President Bush and his happy gang of followers have been sparring with former President Jimmy Carter in the media over comments he made regarding Bush’s handling of the Iraq war and the precedent he has set for American foreign policy relations.

Last week in an interview published in the Arkansas Democrat-Gazette, Carter was quoted as saying, “I think as far as the adverse impact on the nation around the world, this administration has been the worst in history,” according to an Associated Press article. He expressed concern about preemptive war and said that Bush was responsible for an “overt reversal of America’s basic values.” In a separate interview with the British Broadcasting Corp. (BBC), he characterized outgoing British Prime Minister Tony Blair’s relationship with Bush as “Abominable. Loyal, blind, apparently subservient.”

Harsh words, but for Bush, who has led a major failure of a war so far, are they too harsh? Bush’s spokesman, Tony Fratto, responded to the comments Sunday by calling Carter’s comments “sad” and Carter himself “increasingly irrelevant.” How did Carter, a man who led this country and won a Nobel Peace Prize in 2002, become irrelevant to Bush, a man who is foundering in approval ratings and stubbornly refusing to make any headway into bi-partisan cooperation to get Iraq out of the pit it has fallen into?

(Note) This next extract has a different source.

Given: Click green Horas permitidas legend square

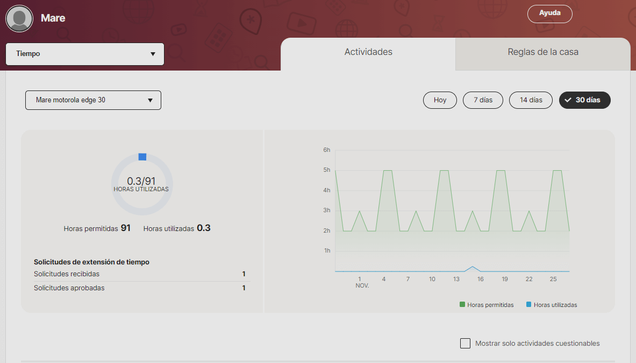Looking at the screenshot, I should (x=462, y=305).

Carter’s words are hard to take to heart, but the Bush team’s childish rebuttal and reference to Carter as “irrelevant” are really low hits for a team that has very little to be proud of right now. Rather than alienate Carter, who had his own share of diplomatic and national catastrophes to deal with during his administration, the Bush administration should get off its high horse and listen to a man who’s been there, done that and has a whole lot of hindsight to share.

Carter has been to the Middle East in turbulent times with some successes and plenty of failures that Bush could benefit from hearing about. Carter was at the helm when the Iran hostage crisis unfolded amid the Islamic Revolution in 1979, which gave birth to the decades of sour U.S.-Iran relations we know today. Carter also led the Camp David Accords in 1978 that ended with a peace treaty between Israel and Egypt.

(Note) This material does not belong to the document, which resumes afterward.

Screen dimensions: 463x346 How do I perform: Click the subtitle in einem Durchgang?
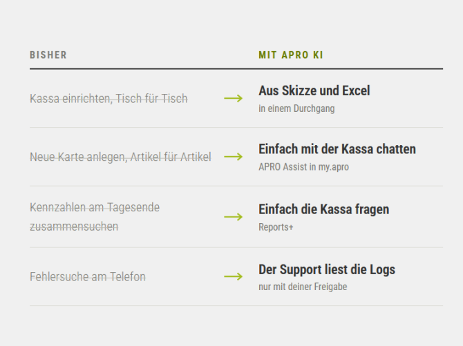pos(296,108)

Poor relations with Iran and attempts to bring peace to the decades-old Arab-Israeli conflict? These are still contemporary and serious issues that Carter can bring a lot of valuable information to. Unfortunately, party pride and the perpetual partisanship plaguing Capitol Hill have made learning from Democratic elders impossible.

This isn’t the first time Carter’s voice has been stifled recently. After his book on his experience with the Arab-Israeli conflict came out last year, titled Palestine: Peace not Apartheid, critics came out strongly against it in the media, even from within his own party. The discussion that ensued in the media did not center on the book’s content, which is what should have happened, but rather on the cheap shots and criticism people flung at Carter.

Carter was not the perfect president, but there is no doubt that his regrets and mistakes can be learned from. Unless our representatives on Capitol Hill start learning from the past, we can expect to stay on the merry-go-round of international political blunders for a long time to come.